Estes antagonismos acarretavam alguns problemas, mas também constituíam
o motor de um notável desenvolvimento económico e consequentemente de um
nível de vida que, ao longo dos tempos, foi atraindo pessoas
provenientes de outras zonas menos prósperas, muitas delas situadas no
interior do país. Esta imigração diluiu o ancestral clima de antagonismo
que se manteve, porém, inalterado entre os antinomenses de velha cepa.
Por exemplo, continuava a ser impensável um casamento entre uma
meridional e um setentrional ou vice-versa. Os poucos enlaces de que
havia memória tinham sido antecedidos de fugas para terras distantes.
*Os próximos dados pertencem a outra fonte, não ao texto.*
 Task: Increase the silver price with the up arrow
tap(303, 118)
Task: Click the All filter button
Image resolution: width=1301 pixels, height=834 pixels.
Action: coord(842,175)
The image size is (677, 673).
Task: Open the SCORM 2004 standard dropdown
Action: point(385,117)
Um dia, foi diagnosticado um linfoma ao filho mais novo, ainda criança,
do Administrador de uma das Zonas da cidade, tendo sido prescritos
tratamentos de quimioterapia, imunologia e radioterapia, após os quais
se verificou que a doença tinha reaparecido, de forma muito agressiva,
pelo que só restava um recurso: transplante de células estaminais. Não
tendo sido considerado eficaz o auto-transplante nem sendo possível, por
incompatibilidade, a utilização deste tipo de células provenientes de
nenhum familiar, restava, como uma única hipótese, encontrar um dador
compatível e disponível.
Após uma pesquisa de âmbito nacional, sem resultados, um dos médicos
intervenientes no processo lembrou-se de que, no ano anterior, tinha
tido em mãos um problema semelhante, quando ainda trabalhava no hospital
de uma cidade vizinha e foi consultar esse processo, tendo verificado
que um dos voluntários, então examinados, tinha não só muitas
possibilidades de ser compatível, mas também que era natural e residente
em Antinomia.
Comunicou este precioso achado ao seu chefe de equipa e teve a surpresa
de o ouvir dizer que poderia surgir uma incompatibilidade extra-clínica
intransponível: o doente e o potencial dador pertenciam a duas das mais
antigas e prestigiadas famílias da cidade, residindo, todavia, uma na
Zona Norte e outra na Zona Sul. Assim, foi decidido ouvir em primeiro
lugar o pai da criança, a quem foi dito:
– Meu caro senhor, temos uma boa notícia para si, pois cremos ter
encontrado uma pessoa, que ainda não foi consultada, por razões óbvias,
mas que potencialmente pode ser o dador das células estaminais que podem
salvar o seu filho. Trata-se do filho do seu colega Administrador da
Zona...
Neste preciso momento, começou a soar, ruidosa e intempestivamente, uma
campainha, a do meu despertador, que me impediu de conhecer o final
desta estória. Ainda tentei reatar o sonho, mas mau grado todos os
esforços, não o consegui. Resta-me a hipótese de, uma destas noites,
efectuar uma nova visita onírica a Antinomia, para conhecer o desenlace.